If you are a California resident, the California Consumer Privacy Act (CCPA) provides you with the following rights:

  • Right to Know: Request disclosure of the categories and specific pieces of personal information we have collected.
  • Right to Delete: Request deletion of your personal information.
  • Right to Opt-Out: Opt out of the sale of your personal information. We do not sell personal information.
  • Right to Non-Discrimination: We will not discriminate against you for exercising your CCPA rights.

To exercise these rights, contact us at privacy@reveo.com. We will verify your identity before processing your request.

10. Cookies and Tracking Technologies

We use the following types of cookies:

  • Essential Cookies: Required for the Service to function (authentication, session management, security).
  • Analytics Cookies: Help us understand how the Service is used so we can improve it.
  • Preference Cookies: Remember your settings and preferences.

You can control cookies through your browser settings. Disabling essential cookies may prevent the Service from functioning properly.

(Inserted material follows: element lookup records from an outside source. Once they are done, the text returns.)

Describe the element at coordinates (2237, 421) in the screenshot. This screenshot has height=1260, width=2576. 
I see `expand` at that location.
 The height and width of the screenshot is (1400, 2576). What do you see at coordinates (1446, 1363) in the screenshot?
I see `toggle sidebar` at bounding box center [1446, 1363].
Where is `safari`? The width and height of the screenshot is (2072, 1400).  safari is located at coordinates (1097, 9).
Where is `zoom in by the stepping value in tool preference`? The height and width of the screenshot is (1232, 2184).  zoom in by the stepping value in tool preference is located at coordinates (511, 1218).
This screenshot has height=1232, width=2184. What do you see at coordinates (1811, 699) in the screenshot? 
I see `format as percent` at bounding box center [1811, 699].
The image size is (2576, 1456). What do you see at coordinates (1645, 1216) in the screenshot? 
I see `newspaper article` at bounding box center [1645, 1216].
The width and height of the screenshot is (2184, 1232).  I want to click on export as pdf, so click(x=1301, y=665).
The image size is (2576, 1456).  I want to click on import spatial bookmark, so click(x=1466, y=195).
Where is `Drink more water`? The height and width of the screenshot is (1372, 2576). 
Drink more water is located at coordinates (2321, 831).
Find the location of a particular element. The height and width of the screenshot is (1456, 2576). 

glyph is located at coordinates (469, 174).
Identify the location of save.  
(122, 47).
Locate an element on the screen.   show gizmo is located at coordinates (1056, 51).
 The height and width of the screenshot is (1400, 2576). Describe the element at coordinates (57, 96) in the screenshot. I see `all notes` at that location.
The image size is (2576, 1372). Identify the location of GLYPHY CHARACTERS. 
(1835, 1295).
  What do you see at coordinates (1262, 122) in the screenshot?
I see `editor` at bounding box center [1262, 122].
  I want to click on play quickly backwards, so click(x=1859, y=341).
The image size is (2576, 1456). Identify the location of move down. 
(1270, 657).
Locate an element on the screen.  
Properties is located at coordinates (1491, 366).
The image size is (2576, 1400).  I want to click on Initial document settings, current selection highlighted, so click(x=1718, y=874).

11. Data Privacy Frameworks

Reveo processes data in accordance with applicable data privacy frameworks. We are committed to handling personal data responsibly and in compliance with relevant data protection regulations in the jurisdictions where we operate, including the General Data Protection Regulation (GDPR), the California Consumer Privacy Act (CCPA), and other applicable privacy laws.

12. HIPAA Compliance

Reveo can provide a Business Associate Agreement (BAA) for healthcare customers who require HIPAA compliance. If your organization is subject to HIPAA and you need a BAA in place before using the Service, please contact us at privacy@reveo.com to request a BAA.

13. Children's Privacy

The Service is not directed to individuals under the age of 16. We do not knowingly collect personal information from children. If we become aware that we have collected data from a child under 16, we will take steps to delete it promptly.

14. Related Policies

Please review our other policies that govern your use of the Service:

15. Contact Us

If you have questions about this Privacy Policy, wish to exercise your data rights, or have a complaint, please contact us:

Reveo, LLC
Coeur d'Alene, ID 83815
Privacy: privacy@reveo.com
Support: support@reveo.com
Phone: (844) 410-3050
Website: reveo.com

16. Changes to This Policy

We may update this Privacy Policy from time to time. We will notify you of material changes by posting the updated policy on this page and updating the "Effective Date" above. Your continued use of the Service after any changes constitutes acceptance of the updated policy.